## Required work:
Summarize the text below on professional development in two sentences.

## Document segment:
You may also find the following articles useful:
A message from Doug Dickinson reminded me of the OU Vital Community. OU Vital is a recently-established online professional development community for ICT educators. Run as a collaboration between the Open University and e-Skills, it is providing a range of free professional development opportunities, both offline and online.
One thing it does which is especially relevant here is provide a range of 15-minute CPD activities -- ideal for the busy teacher (if they happen to be at the right time, of course).
I also mentioned, in the comments, a forthcomin article about managing meetings. It has now been published here.
An interesting issue arising from people's use of Web 2.0 applications like Twitter, Facebook and social networks is that casual or informal learning has now become embedded in people's working lives. In the past, there was a fairly clear division between the kind of learning you experienced by chatting with colleagues in the staffroom or watching a TV programme on the one hand, and going on a course (usually for a day or a series of evenings) on the other. Recording the former never really came into it, and recording the latter is fairly straightforward: you just need to decide how you're going to do so, as discussed in a 5 Minute Tip on the subject.
But the landscape has changed now. Many people, myself included, tend to either have a stream of tweets constantly going on in the background, using 3rd party tools like Tweetdeck, or make a point of checking their Twitter stream, Facebook messages and so on at certain points during the day. Given that on most occasions you are bound to see a message containing information that is likely to prove useful, I think it's legitimate to regard these tools as an integral part of one's professional development. If so, the question is, how can you record that for the purpose of being able to complete the part of an application form which asks what training courses you've been on, or what professional development you've had, over the last X years.

## Dataset excerpts:
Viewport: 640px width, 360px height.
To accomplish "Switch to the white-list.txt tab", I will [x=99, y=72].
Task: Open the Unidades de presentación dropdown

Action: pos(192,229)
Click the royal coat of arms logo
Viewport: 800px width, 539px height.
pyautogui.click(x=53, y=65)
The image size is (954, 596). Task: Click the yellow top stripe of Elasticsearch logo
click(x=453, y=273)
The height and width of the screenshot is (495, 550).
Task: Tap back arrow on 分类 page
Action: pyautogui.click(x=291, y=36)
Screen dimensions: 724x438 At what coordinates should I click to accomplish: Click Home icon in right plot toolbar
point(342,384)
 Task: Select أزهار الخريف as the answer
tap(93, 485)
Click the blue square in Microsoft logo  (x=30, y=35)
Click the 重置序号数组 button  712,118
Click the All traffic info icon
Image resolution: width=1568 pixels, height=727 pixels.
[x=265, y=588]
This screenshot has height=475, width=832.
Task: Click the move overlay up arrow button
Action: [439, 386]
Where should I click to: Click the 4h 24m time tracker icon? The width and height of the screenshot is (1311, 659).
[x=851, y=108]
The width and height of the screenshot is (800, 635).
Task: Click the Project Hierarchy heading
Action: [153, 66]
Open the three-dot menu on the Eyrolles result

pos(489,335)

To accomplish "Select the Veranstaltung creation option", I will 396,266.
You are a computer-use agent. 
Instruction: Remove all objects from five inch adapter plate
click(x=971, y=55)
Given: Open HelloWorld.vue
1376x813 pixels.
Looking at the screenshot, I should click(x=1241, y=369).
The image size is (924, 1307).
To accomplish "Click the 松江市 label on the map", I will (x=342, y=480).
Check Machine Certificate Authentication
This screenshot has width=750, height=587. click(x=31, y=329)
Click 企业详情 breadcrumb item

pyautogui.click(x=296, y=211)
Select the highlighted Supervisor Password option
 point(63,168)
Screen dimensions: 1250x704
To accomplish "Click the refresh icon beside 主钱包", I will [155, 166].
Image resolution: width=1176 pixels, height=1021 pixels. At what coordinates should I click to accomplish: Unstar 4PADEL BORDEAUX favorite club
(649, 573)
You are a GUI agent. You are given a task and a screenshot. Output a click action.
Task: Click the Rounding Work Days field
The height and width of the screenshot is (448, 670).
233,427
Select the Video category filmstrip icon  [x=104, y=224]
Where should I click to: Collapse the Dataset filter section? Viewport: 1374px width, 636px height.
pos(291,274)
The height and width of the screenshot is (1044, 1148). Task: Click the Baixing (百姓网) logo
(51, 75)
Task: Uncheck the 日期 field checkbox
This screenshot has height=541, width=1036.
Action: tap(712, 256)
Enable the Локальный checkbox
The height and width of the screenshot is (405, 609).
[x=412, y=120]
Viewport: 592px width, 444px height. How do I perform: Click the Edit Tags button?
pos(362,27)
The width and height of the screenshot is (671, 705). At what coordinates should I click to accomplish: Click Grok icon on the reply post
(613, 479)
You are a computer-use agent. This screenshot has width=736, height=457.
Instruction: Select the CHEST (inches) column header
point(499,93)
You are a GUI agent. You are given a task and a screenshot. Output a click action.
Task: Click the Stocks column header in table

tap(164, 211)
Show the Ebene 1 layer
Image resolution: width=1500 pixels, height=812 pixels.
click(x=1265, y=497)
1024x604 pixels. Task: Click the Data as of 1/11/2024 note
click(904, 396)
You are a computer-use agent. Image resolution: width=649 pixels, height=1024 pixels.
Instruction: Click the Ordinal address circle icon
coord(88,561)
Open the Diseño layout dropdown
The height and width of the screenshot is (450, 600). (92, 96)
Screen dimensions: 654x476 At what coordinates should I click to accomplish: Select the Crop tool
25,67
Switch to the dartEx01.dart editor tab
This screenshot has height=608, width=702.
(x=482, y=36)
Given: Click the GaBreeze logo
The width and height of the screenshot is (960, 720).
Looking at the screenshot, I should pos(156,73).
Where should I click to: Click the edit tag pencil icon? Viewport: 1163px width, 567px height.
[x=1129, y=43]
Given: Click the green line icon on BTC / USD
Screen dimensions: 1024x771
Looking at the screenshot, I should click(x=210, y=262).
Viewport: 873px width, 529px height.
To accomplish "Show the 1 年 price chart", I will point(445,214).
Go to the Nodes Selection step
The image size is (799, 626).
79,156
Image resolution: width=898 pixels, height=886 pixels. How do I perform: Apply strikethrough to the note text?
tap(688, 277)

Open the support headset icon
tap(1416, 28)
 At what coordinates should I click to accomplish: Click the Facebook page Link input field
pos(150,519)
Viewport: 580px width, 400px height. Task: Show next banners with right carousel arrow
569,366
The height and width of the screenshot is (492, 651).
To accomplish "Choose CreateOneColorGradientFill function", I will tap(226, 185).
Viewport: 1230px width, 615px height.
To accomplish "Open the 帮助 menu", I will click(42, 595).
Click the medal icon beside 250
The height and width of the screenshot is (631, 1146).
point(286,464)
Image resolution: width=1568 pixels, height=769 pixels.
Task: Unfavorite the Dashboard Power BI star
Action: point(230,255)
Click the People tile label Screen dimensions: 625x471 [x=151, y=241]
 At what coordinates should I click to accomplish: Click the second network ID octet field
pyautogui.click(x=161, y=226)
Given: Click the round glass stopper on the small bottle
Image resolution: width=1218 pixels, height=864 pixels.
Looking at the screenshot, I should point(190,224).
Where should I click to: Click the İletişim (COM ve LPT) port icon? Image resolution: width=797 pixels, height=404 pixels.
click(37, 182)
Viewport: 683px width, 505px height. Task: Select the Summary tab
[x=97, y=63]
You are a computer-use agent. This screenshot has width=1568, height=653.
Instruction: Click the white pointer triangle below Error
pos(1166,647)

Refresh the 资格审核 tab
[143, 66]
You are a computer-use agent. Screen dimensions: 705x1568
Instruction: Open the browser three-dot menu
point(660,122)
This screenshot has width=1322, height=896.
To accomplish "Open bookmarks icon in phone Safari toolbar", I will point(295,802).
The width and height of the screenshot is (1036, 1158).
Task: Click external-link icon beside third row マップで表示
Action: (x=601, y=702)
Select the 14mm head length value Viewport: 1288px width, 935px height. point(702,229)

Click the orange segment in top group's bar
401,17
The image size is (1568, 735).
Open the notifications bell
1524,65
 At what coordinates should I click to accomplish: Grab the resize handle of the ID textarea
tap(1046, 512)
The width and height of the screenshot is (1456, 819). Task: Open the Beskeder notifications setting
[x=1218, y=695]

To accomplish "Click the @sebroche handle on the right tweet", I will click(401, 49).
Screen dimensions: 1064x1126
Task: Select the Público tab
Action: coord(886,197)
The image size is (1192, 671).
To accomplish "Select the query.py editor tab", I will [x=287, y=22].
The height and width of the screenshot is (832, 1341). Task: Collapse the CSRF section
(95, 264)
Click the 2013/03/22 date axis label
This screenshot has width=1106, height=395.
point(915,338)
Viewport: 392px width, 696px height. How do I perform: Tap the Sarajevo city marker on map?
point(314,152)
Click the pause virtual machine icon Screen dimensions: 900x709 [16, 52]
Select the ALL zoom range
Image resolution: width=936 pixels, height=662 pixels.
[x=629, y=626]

## Result of the exercise:
OU Vital, a recently established online community run jointly by the Open University and e-Skills, offers ICT educators free professional development opportunities, including 15-minute CPD activities. Because Web 2.0 tools such as Twitter and Facebook have embedded informal learning in people's working lives, the writer regards them as an integral part of professional development and asks how that learning can be recorded for application forms.